New | Why boring old companies are sometimes the best innovators
Incumbent companies often have an edge when it comes to commercial discipline, operational excellence, and strategic agility
There’s no shortage of innovative and impressive startups in Silicon Valley. Equally impressive is the number of unicorns—startups that are valued at US$1 billion or greater. Fortune magazine recently counted more than 170 of the mythical creatures, with an average of one unicorn born every week during 2015. Back in 2009, there were just four companies that fit the name.
No less noticeable are ones that abruptly flamed out or being embroiled in crises. Zenefits, an HR software company, once valued at a whopping US$4.5 billion, is now struggling to recover from a regulatory scandal. It was found cheating on the state’s online broker license course. The personal genomics and biotechnology company 23andMe, once valued at US$1.1 billion for heralding the future of home DNA testing, came crushing down in the wake of a regulatory shutdown. Even Snapchat, hailed as the most popular social app among teens, saw its value marked down by 25%.
Enter Tencent. Founded in November 1998, the company has since grown into China’s largest and most used internet service portal, and in the process, has also become the world’s largest game company. It owns Riot Games that published League of Legends, competing fiercely with household names like Electronic Arts and Nintendo. Except Tencent wasn’t just about gaming.
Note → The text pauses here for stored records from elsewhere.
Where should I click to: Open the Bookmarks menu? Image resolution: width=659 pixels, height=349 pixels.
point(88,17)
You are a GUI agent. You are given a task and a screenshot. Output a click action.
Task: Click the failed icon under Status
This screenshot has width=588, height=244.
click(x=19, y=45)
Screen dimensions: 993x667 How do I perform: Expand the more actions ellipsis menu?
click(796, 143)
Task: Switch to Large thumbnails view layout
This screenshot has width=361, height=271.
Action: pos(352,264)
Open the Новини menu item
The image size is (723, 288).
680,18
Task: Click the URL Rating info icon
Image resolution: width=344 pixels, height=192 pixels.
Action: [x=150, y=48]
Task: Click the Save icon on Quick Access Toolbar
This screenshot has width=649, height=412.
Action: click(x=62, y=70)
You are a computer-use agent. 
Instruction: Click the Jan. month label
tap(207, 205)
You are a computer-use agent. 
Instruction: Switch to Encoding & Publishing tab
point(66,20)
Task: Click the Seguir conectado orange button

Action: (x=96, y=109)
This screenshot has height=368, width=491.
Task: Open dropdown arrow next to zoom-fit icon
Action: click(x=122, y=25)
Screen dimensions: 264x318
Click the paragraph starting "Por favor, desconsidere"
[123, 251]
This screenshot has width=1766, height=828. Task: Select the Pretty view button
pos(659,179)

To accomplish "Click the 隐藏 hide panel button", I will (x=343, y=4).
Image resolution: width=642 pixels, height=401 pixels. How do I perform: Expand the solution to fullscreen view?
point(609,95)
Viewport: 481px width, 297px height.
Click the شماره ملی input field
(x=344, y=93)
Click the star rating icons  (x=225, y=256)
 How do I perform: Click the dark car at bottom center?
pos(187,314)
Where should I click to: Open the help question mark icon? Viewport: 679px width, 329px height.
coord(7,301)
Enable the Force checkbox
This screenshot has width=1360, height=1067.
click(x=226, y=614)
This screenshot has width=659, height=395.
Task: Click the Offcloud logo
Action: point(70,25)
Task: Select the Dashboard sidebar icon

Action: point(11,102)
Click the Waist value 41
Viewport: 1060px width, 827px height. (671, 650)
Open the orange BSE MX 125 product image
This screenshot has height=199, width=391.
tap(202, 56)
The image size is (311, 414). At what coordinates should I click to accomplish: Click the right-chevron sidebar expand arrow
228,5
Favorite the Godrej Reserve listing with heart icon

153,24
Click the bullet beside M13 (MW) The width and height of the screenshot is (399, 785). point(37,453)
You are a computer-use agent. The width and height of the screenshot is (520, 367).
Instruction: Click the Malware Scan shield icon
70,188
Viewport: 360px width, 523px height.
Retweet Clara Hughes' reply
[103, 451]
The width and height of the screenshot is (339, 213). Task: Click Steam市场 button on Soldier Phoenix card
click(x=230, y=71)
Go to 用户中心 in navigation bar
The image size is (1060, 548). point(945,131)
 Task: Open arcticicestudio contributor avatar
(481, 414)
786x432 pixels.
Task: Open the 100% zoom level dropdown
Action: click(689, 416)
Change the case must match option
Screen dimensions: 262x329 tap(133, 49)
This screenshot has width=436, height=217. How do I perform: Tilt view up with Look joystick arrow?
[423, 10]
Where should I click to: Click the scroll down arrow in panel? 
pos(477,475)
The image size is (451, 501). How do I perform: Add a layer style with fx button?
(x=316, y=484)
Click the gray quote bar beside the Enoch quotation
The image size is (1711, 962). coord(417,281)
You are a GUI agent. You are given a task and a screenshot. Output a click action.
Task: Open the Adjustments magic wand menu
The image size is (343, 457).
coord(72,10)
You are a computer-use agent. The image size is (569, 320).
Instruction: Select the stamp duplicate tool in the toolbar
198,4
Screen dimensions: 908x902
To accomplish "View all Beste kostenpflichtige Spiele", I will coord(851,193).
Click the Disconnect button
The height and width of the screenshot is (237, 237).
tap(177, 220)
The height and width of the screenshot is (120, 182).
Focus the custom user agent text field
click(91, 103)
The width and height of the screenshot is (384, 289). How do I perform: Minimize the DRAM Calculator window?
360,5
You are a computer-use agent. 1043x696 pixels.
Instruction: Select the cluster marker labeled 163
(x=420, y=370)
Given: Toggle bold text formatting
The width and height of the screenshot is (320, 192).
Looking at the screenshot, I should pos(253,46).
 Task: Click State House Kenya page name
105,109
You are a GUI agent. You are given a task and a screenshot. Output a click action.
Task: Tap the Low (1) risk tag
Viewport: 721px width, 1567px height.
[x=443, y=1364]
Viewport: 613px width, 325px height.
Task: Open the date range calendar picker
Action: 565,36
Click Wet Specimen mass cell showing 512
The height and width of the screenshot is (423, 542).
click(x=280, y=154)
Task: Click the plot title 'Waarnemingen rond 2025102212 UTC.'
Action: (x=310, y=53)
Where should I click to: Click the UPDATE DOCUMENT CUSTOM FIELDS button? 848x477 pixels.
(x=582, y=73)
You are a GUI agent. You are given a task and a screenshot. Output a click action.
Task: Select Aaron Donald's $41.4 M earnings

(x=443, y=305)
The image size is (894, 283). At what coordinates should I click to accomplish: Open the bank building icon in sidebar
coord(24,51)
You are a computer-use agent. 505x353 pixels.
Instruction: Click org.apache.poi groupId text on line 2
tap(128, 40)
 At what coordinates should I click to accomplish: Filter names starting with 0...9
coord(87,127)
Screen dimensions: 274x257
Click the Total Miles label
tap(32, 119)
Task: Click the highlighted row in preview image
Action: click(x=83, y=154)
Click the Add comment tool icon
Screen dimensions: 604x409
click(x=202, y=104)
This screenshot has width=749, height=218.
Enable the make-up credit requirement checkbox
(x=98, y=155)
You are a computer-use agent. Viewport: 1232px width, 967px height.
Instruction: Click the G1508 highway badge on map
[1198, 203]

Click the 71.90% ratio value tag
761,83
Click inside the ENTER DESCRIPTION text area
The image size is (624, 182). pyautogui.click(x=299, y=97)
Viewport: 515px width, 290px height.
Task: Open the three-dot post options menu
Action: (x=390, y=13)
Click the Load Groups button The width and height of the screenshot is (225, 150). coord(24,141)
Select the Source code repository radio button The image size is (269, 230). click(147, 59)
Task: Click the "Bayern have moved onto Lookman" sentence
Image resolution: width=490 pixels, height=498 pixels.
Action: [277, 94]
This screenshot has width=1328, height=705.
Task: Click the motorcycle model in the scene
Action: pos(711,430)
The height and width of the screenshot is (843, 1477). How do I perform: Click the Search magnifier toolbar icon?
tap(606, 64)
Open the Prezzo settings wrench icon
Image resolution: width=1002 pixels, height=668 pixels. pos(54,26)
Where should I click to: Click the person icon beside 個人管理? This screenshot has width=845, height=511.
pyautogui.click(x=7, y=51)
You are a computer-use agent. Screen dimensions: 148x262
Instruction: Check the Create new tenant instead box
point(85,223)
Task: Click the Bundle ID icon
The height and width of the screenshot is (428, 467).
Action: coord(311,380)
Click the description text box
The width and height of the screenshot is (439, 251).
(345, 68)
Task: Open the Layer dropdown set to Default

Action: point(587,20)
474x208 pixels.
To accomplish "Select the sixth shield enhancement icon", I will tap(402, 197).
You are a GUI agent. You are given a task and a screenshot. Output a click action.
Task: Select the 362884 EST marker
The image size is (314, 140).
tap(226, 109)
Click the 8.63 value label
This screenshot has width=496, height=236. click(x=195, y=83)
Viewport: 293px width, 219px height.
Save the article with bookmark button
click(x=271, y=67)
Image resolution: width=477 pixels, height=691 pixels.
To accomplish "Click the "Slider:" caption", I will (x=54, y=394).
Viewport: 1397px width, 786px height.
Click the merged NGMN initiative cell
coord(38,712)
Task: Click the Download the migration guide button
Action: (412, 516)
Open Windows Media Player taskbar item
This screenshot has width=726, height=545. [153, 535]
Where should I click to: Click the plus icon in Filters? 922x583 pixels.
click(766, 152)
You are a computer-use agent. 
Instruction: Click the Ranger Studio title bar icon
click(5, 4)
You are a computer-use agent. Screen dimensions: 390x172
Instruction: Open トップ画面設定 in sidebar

Back when desktop computers still reigned supreme, Tencent dominated online instant messaging with QQ service (similar to ICQ). With the rise of smartphones and mobile computing, QQ had failed to capture new users with its mobile application. Top management swiftly established a new team in Guangdong, away from the Shenzhen headquarters, and tasked a small group of engineers to imagine a different social media platform, giving them the carte blanche to cannibalise existing QQ. That was the beginning of WeChat.